Civilized societies have a unique relationship with violence that we cannot compare to other societies quantitatively, though. Max Weber considered a “monopoly of the legitimate use of physical force” part of the definition of a state. In theory this reduces violence, though as we’ve seen, the evidence for that seems complicated at best. In return, it demands a new relationship with violence. Most of us do not have to commit or prepare for violence personally, as hunter-gatherers might; instead, we can rely on a class of professional killers who commit violence on our behalf. In ancient times, this meant an army, but in more recent centuries, it has expanded to include the police. Does such an arrangement require a steady occurrence of conflict to occupy it? In the past 3,400 years of recorded history, only 268 — 8% of that time — have passed without war (Hedges, 2003).
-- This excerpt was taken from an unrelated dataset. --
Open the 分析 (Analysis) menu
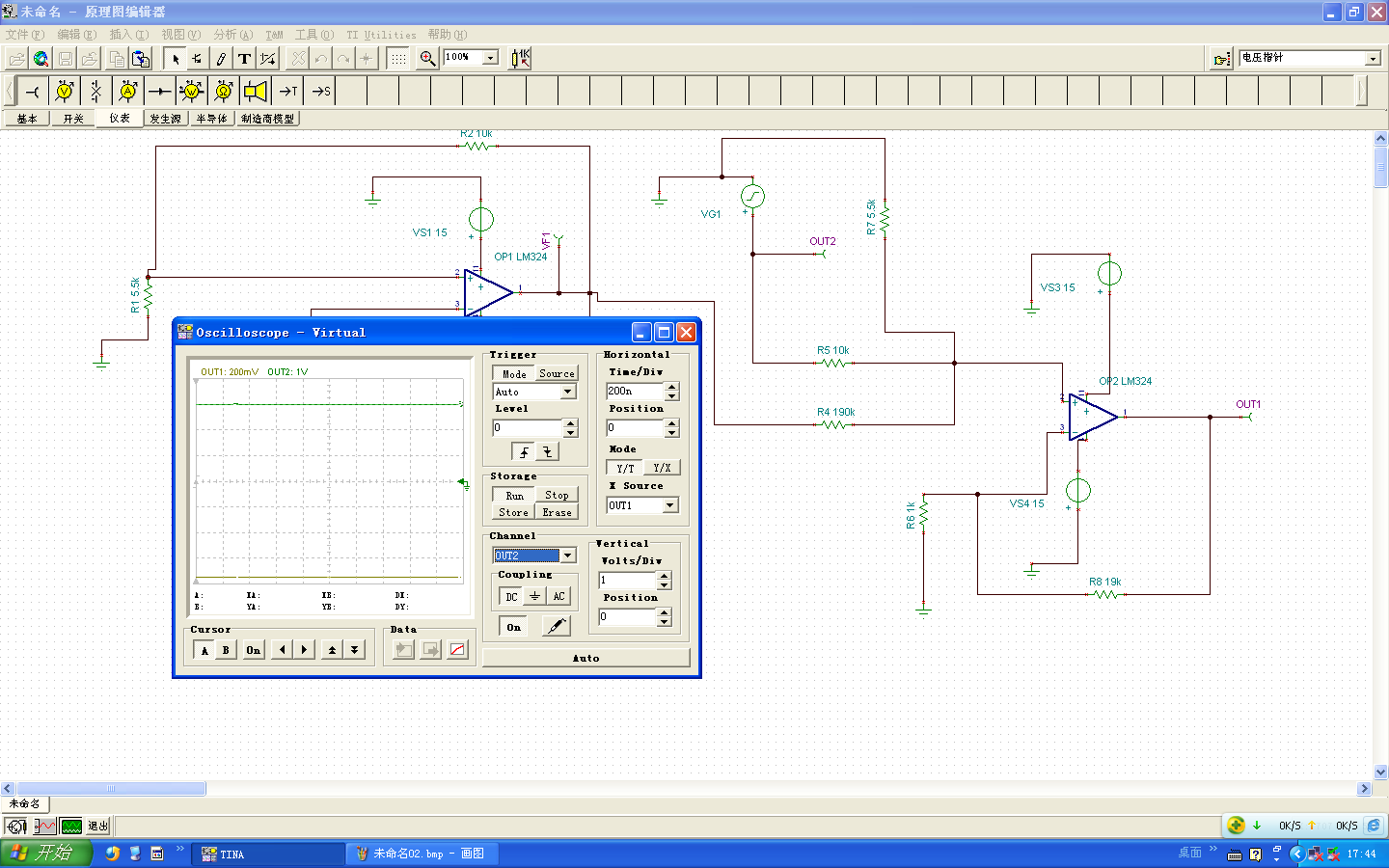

We cannot quantify the effect of this situation. As previously discussed, war has a vital social component, pitting one society against another, so this state of all-but-constant war has an effect not just on the small part of society actively engaged in it, but on the entire society.
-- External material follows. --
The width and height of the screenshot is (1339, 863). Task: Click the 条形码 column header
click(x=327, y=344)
How do we quantify the effect of violence that the state’s monopoly embeds into every interaction? Paying taxes, following the speed limit, and obeying the law all occur under the threat of violence. We don’t often think of it consciously in those terms, but it remains there in the background, unacknowledged. Even the intermediate punishments — the fines, tickets, summons, and subpoenas — carry their force because of the threat backing them that if you do not comply, a class of professional killers will escalate to hunt you down, kidnap you, and imprison you, or even kill you if you resist. How do we quantify the relationship between violence and the imprisoned population of WEIRD countries, such as the United States with the world’s highest documented incarceration rate at 754 per 100,000?
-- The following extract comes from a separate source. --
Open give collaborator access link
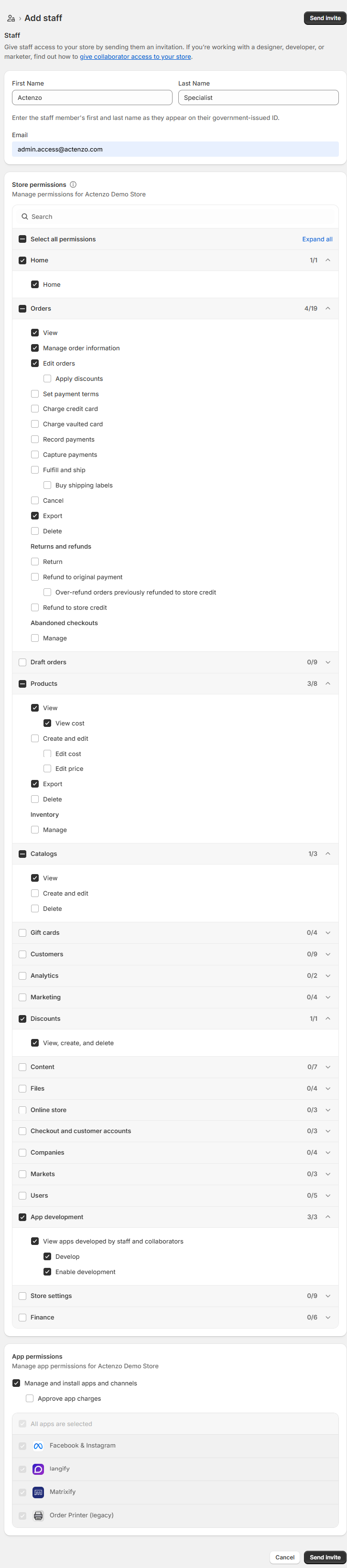347x1568 pixels. [135, 56]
Hunter-gatherers have no class of professional killers to whom they can hand over their violence. If they want violence committed, they must commit it themselves. This immediacy helps keep them mindful of the importance of avoiding violence. In civilized societies, a monopoly on violence helps define the state, transforming violence from something that happens into something that pervades every facet of life.

Authors like Lawrence Keeley, Jared Diamond, and Steven Pinker would like us to believe that this transformation has made the world a less violent place — essentially, that it has had the promised effect. They rely on quantitative evidence that seems very clear-cut and persuasive at first glance, but when we look deeper, we can see how they cherry-picked data, glossed over important caveats, and ultimately obscured more than they revealed. The complexities make a direct comparison difficult, and even though every measure we use serves to hide violence in civilized societies and emphasize it among hunter-gatherers, we still find that the quantifiable measures of violence among hunter-gatherers compare favorably with the safest WEIRD countries today.

The things that prove harder to measure, though, overshadow every moment of life in a civilized society. Hunter-gatherers live in relative peace because they have created societies that emphasize the importance of relationship and non-violent resolution, not because human nature makes us essentially gentle or warlike. As Margaret Mead put it, we invented warfare. No society has ever freed itself from violence altogether, but very few have turned it into a way of life as civilized societies have.